Paul Sheffield of the Jones County Emergency Operations Center listens to John Moore of Jackson’s National Weather Service office in regards to Hurricane Sally. Sally’s high winds of 30-40 mph, with gusts of up to 50 mph, were expected to reach Laurel this afternoon. (Photo by Jack Hammett)


Paul Sheffield of the Jones County Emergency Operations Center said the incoming Hurricane Sally will likely be a “repeat of December 2018 (flash flooding) with more wind.”

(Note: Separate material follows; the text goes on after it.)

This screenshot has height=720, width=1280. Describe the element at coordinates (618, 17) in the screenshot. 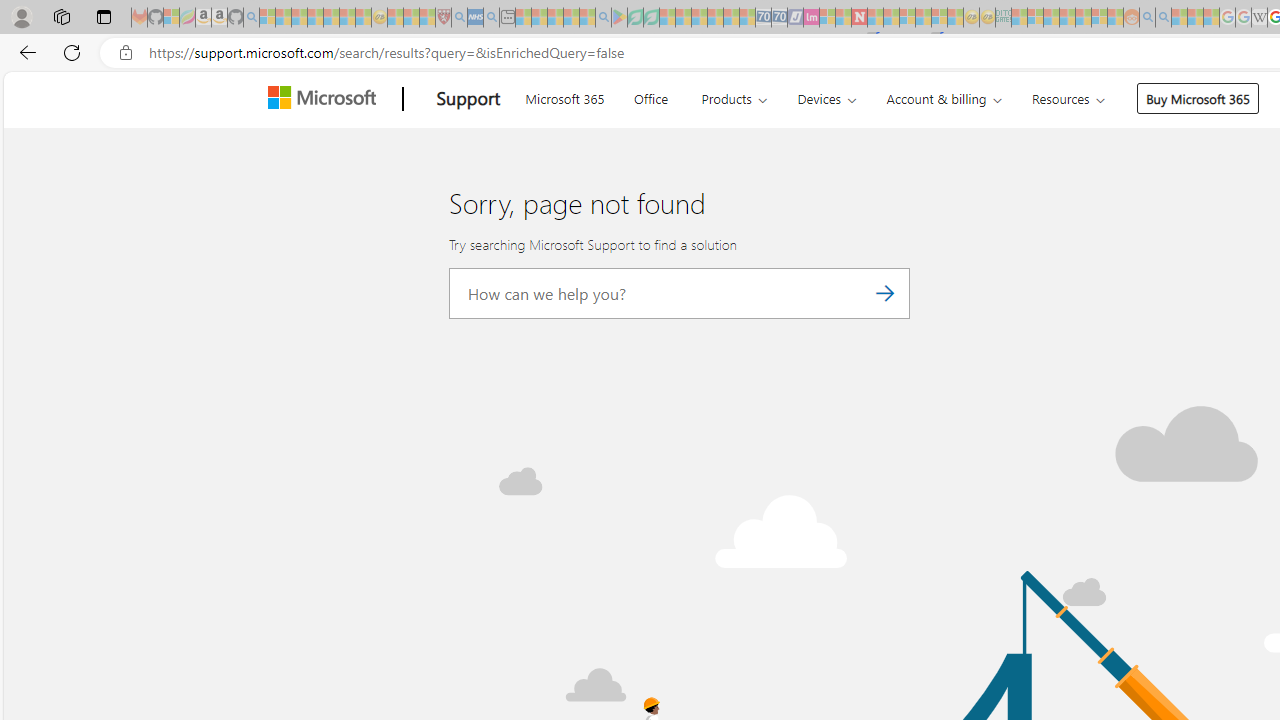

The National Weather Service Weather Forecast Office of Jackson met virtually with the EOC Monday morning in response to the impending landfall of Hurricane Sally, set to affect Jones County this afternoon (Tuesday). At the time of the meeting, the storm continued to track eastward toward Mississippi, with Jones County in its path, as the center of the storm was set to strike the Pine Belt. The best chances for tropical storm-force winds would be in southeast Mississippi, said John Moore of the WFO. He and Sheffield each said they believed rainfall and winds would lead to power outages.

Due to the slow-moving nature of the storm, the Pine Belt was set to see a long window of tropical storm conditions — approximately 12 hours. Six to 12 inches of rain is possible, officials said. Sally was categorized as a Category 1 hurricane just before noon Monday. Weather maps from the National Weather Service showed that Hattiesburg would take the worst beating as it lay in a severe risk area. Laurel lay in the elevated risk area, but “we’re in the same category as Hattiesburg as far as rain and wind,” Sheffield said.

“If it shifts any farther east, we’ll be out of tropical storm conditions,” he said. “I’m comparing it to (storms and flash-flooding in) December 2018. The southeastern side of Laurel through Sharon and Shady Grove Road, and north of Soso, we had 11.5 inches of rain in a 12-hour period.”

Even if Jones County doesn’t get that much rain this go-around, power outages are still likely, said Sheffield, who is executive director of the EOC.

“Let’s say we get 4 to 6 inches of rain,” he said. “If you have that with 30 or 40 mph winds, you’ll still have trees down. Every time we have a little summer thunderstorm, we get trees down in the road. That will bring down power lines and affect power. If this forecast holds true, we’ll have a busy couple of days. The aftermath will be Wednesday, Thursday and Friday.”

Rodney Parker of the EOC said Sally’s center was visible on the weather satellite weather map by midday Monday.

“Our primary concern is associated with the excessive rainfall and wind with already-weakened trees around the county potentially falling, causing traffic hazards and power outages as well as the threat to lives and property,” he wrote in an email. “Elevated threat of 30-40 mph sustained with gusts to 50 mph and power outages are expected and travel may be difficult.”

The most likely time for tropical storm-force winds to arrive is late this afternoon, he said. Rainfall of 6 to 12 inches is expected, with higher amounts possible. Heavy rainfall this morning is likely to begin ahead of high winds.

While Hurricane Laura posed the threat of creating tornado conditions in Jones, that is not quite the case with Sally, Sheffield said.

“Tornadoes will be a low threat in our area if the track stays,” he said. “If we were on the east side of the storm, we would see a tornado threat. The strength is on the storm’s east side, and the northeast side is its strongest point.”